Ein besoffener Bär im Bergwerkswald - schwedische Provinzposse in der Youtube-Ära
#Schweden; #Unterhaltung #Humor
Mitunter
schwermütig, voll innerer Nabelschau, gesellschaftskritisch und mit
einer gewissen depressiven Grundnote – so kennt der Leser Literatur
aus dem hohen Norden. Petterimäkis Roman “Ein besoffener Bär im
Bergwerkswald” ist all das nicht. Vielleicht liegt es ja auch
daran, dass der Autor der Schweden-Romans aus Finnland stammt. Da
spielt dann vielleicht auch ein Stücl anarcho-Humor wie einst bei
den “Leningrad Cowboys” mit rein.
Dabei hätte Per
Danielson, Bürgermeister einer dahinschrumpfenden Gemeinde in einer
brachliegenden ehemaligen Bergbauregion, durchaus Grund, Trübsal zu
blasen. Die Gemeinde kommt wirtschaftlch nicht auf die Beine, immer
mehr Einwohner wandern ab, sowohl die Töpferwerkstatt als auch die
Pension, die seine Frau betreibt, liegen brach.
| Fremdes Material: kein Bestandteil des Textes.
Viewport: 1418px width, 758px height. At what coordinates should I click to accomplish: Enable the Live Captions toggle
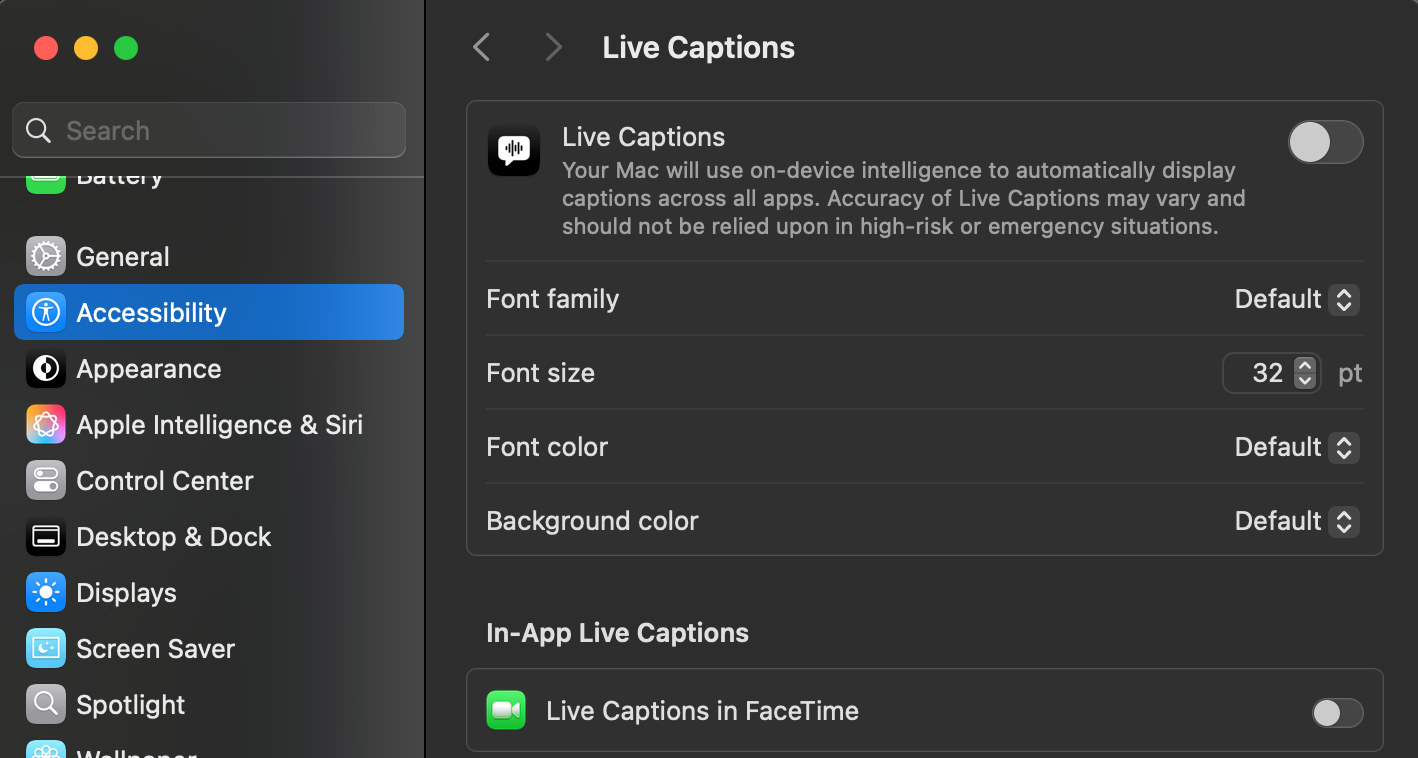tap(1325, 142)
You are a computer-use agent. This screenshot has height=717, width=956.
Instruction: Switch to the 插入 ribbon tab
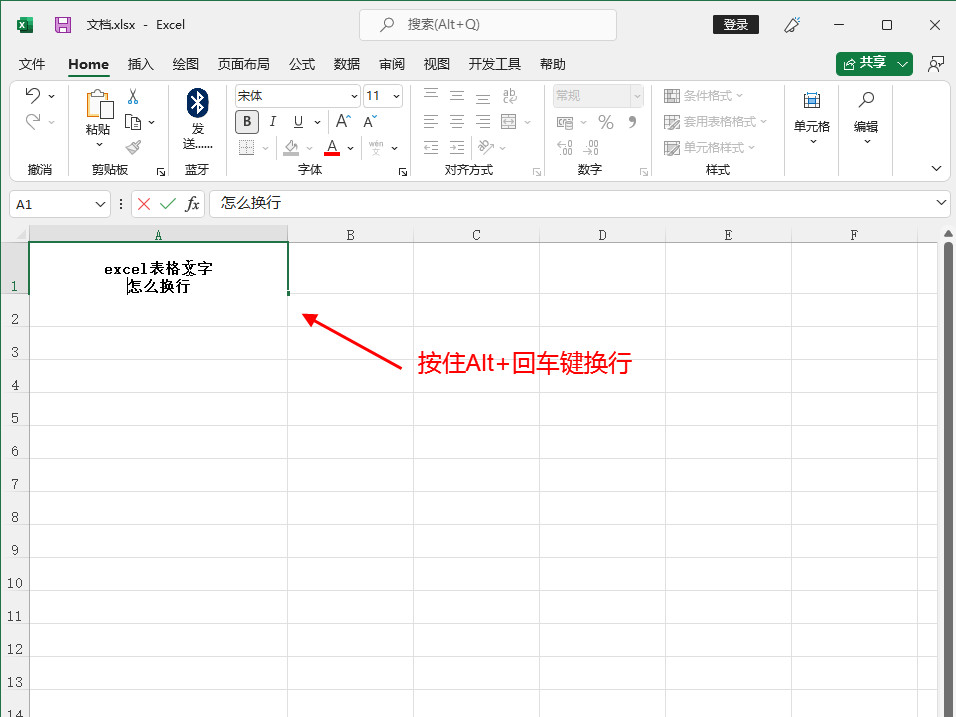point(141,64)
Die schwer
pubertierenden Kinder nehmen ihn nur noch als Ärgernis zur Kenntnis,
wenn überhaupt. Immerhin, die Partei hat ihm einen Listenplatz für
die nächsten Reichstagswahlen in Aussicht gestellt. Ist das der
Ausweg aus der Tristesse?
Ein Familienausflug
zur Pilzsuche in die heimischen Wälder sorgt für eine überraschende
Wende. Plötzlich kracht etwas durchs Dickicht. Die Danielsons
vermuten einen Bären und treten eine hastige Flucht an. Nicht
allerdings, eher Bürgermeistersohn Emil die Erscheinung mit dem
Handy gefilmt hat und später auf Youtube hochlädt. Damit wird eine
irrwitzige Ereigniskette losgetreten, die den Provinzbürgermeister
von einer Krise in die nächste treibt.
Das Ungeheuer aus
dem Bergwald, ist nämlich nicht genau zu identifizieren und heizt
gerade deshalb die Spekulationen abn. Hippies, Spiritisten und
Skeptiker gleichermaßen machen sich auf den Weg in den Norden, wo
sie einen schwedischen und landlebenden Verwandten Nessies vermuten,
Der Tourismus erlebt einen ungewohnten Aufschwung und Bürgermeister
Per wird von dem Chaos überrollt. Bald ist er der einzige, der sich
wirklich um Aufklärung bemüht.
Schräge Charaktere,
mitunter Slapstick und eine humorvoll-überspitzte Darstellung der
Social Media-Hysterie prägen diesen Schweden Roman. Das ist
unterhaltsam und trotz einiger vermeidbarer Längen eine gelungene
Gesellschaftsatire der Ära von Youtube und Facebook. Bürgermeister
Danielson tappt selbst wie ein unheholfener Bär durch die
Fallstricke des Cyberage und sammelt gerade dadurch Sympathiepunkte.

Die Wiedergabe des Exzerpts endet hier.